Starting Our Engine
Okay, time to begin in earnest. The simplest entity that exists at each of the front, middle, and back-end is the literal – a literal representation of data.
I’ll get to data model issues later, but for now we are going to start with json as our data model because, frankly, every system these days ends up needing json support somewhere. We are going to need more types than json supports (we’ll need a set type and a special case of sets, the relation type; eventually we’ll also want some gnarlier things like elias-encoded bignums, tensors, gensyms, and atoms) but we start here.
So for our first thread through the system, we say that the front end has a
real parser (because it is meant to have human-friendly features); the middle
end uses vanilla Vector
and HashMap
representation of that data
(eventually we will want less-vanilla conctree lists, and maybe some sort of
headwords list); the back end will store that data back as something dumb (in
the near term json, a format simple enough that it doesn’t need a “real”
parser).
Obviously this is useless; that’s fine, we’re not trying to be useful yet.
Never write your own parser
If you have classical CS training, you spent a chunk of time on computational grammars, LR(1) and LALR and maybe if you are a young person PackRat or something.
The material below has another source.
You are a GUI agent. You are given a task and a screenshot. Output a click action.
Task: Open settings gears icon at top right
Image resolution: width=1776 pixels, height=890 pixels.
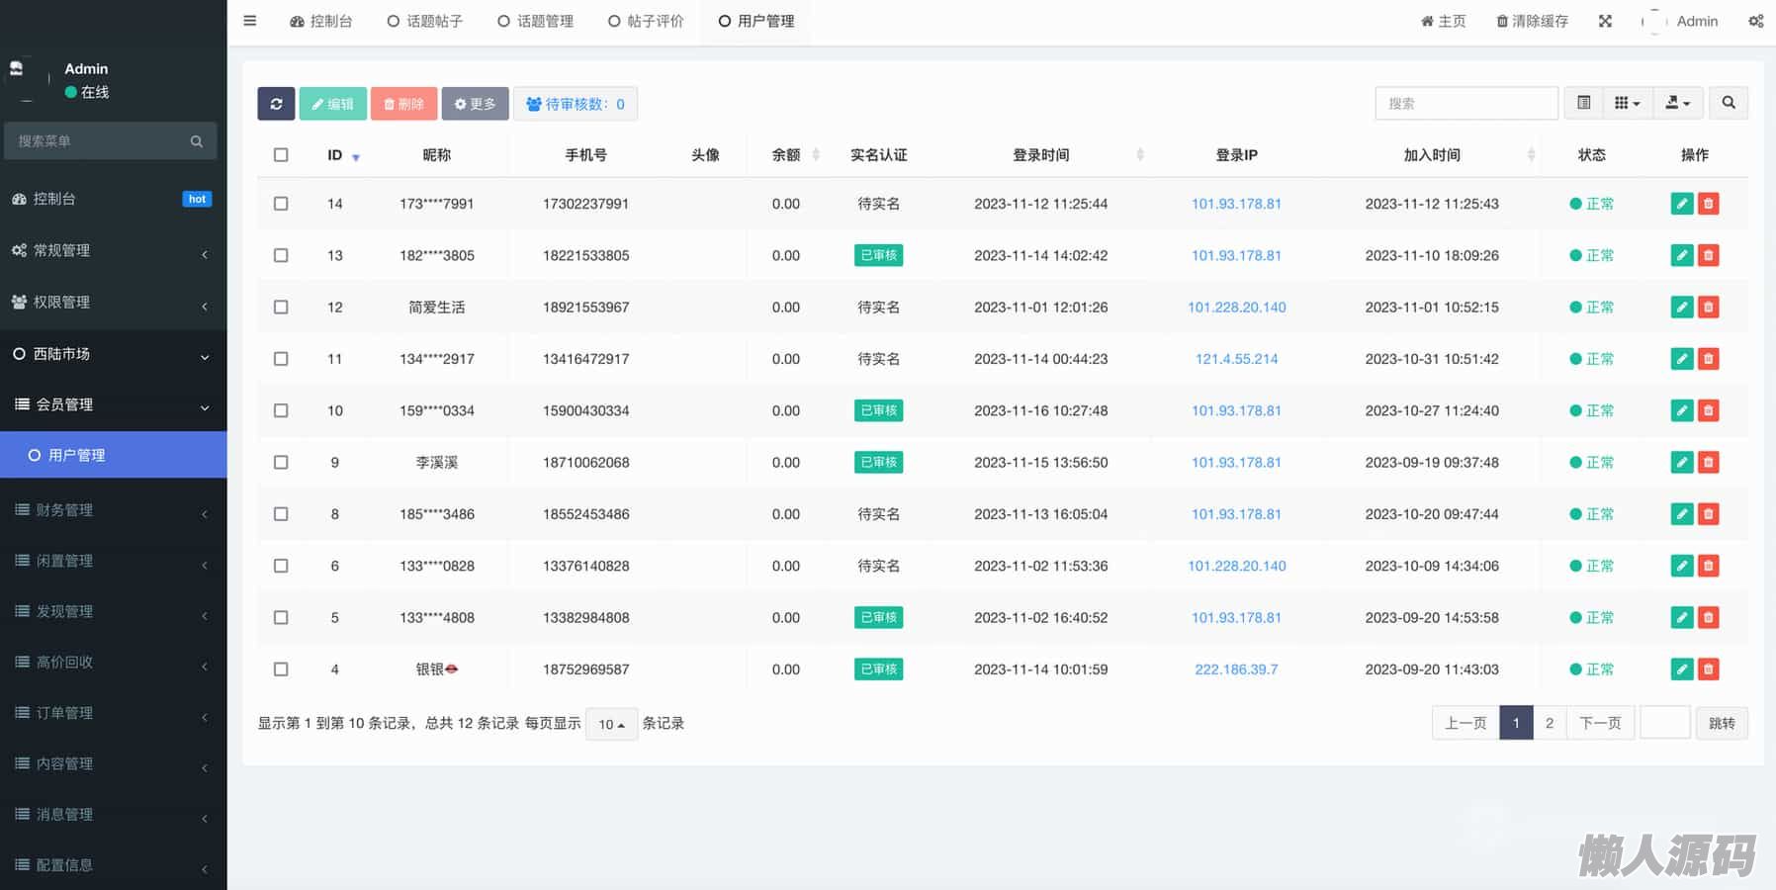(x=1755, y=21)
And as part of this training you had to write a parser, or a parser-lexer stack, or a semantic actions interpreter, or something.
Due to your level of experience at this point in your career you have met Zalgo at least once, and have at least some vague notion that the horror of that encounter had something to do with the Chomsky hierarchy. Possibly you know one or more jokes about Nim Chimpsky, or clever facts like that regular expressions are not themselves a regular grammar that seemed much more interesting when you were in an atmosphere with a measurable THC1 content.
In short, you are intellectually qualified to write a parser. DO NOT DO THIS THING.
The point of learning to write a parser was never to write parsers. Smart, neurologically Lovecraftian individuals have written parser generators and parser combinators so that those of us whose neural spices come in “medium verbal” or milder don’t have to.
The point of learning how to write a parser is that it is the only way to understand parser error messages. When a parser generator tells you that you have a serial repetition ambiguity or something, your experience writing a parser will activate a long-dormant neuron that will tell you, oh, that’s the thing that happens because order of operations, or maybe that’s the thing that order of operations happens because of, or something, and thereby you will save yourself from a level of frustration typically associated with snapping and driving an armored bulldozer over your neighbor’s oleaceae forsythiae.
Every programming language that doesn’t suck has a parser generator or (more modernly) parser combinator or (if they’re kinky) a parser expression grammar library of which everyone says, “oh, just use that thing, even though its authors are scary and make bizarre lifestyle and/or build system choices.” Use that one.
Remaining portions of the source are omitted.